The ferries are reported to be worth £100 million sterling each and could save the yard's workers from a 90-day redundancy notice which may come in early June.
Failure to land this contract would probably leave management few options but to start laying off workers sometime next month.
The possibility of securing a major cruise ship contract from Luxus Holdings - a consortium of US and British expatriate investors - has yet to be realised.
The group is currently attempting to put together an offer for one - or possibly two - cruise ships and is in discussion with the British government over a suitable grant package.
Mr Jim Davis, who is poised to become chairman of the group if the necessary equity is raised, told The Irish Times a final decision on the viability of such a plan would be known within three weeks. Harland & Wolff is the only yard under consideration, he said.

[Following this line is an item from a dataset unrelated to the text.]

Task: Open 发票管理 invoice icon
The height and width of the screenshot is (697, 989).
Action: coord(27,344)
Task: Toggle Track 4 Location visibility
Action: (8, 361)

"If it happens, they will be the guys," he added.
As well as an empty order book, Harland & Wolff faces the threat of bankruptcy. An outstanding claim for £133.3 million by US company Global Marine over cost overruns on two oil drill ships constructed by the shipyard is currently under arbitration.
To counter this threat, the board of Harland & Wolff has put together proposals for a corporate restructuring of the company. These envisage creating a new holding company called Harland & Wolff Group plc, and a new sub-division - Harland & Wolff Heavy Industries.
The company says that the changes are designed to remove the uncertainty prospective customers have about the financial stability of the company's shipbuilding operation.
In a statement to shareholders, chairman Mr Fred Olsen said the company needed a new financial platform, a new organisation, and an injection of new money to create new opportunities.
In effect, the new structure is intended to ring-fence the potential debt from the Global Marine claim and remove the threat of liquidation from any new company.
The proposals, which also include a rights issue, will be voted on by shareholders at the company's a.g.m on May 15th.
However, critics believe that the move may be part of a plan to cut the cost of scaling down the yard and transfer resources from shipbuilding into property development within the Titanic Quarter.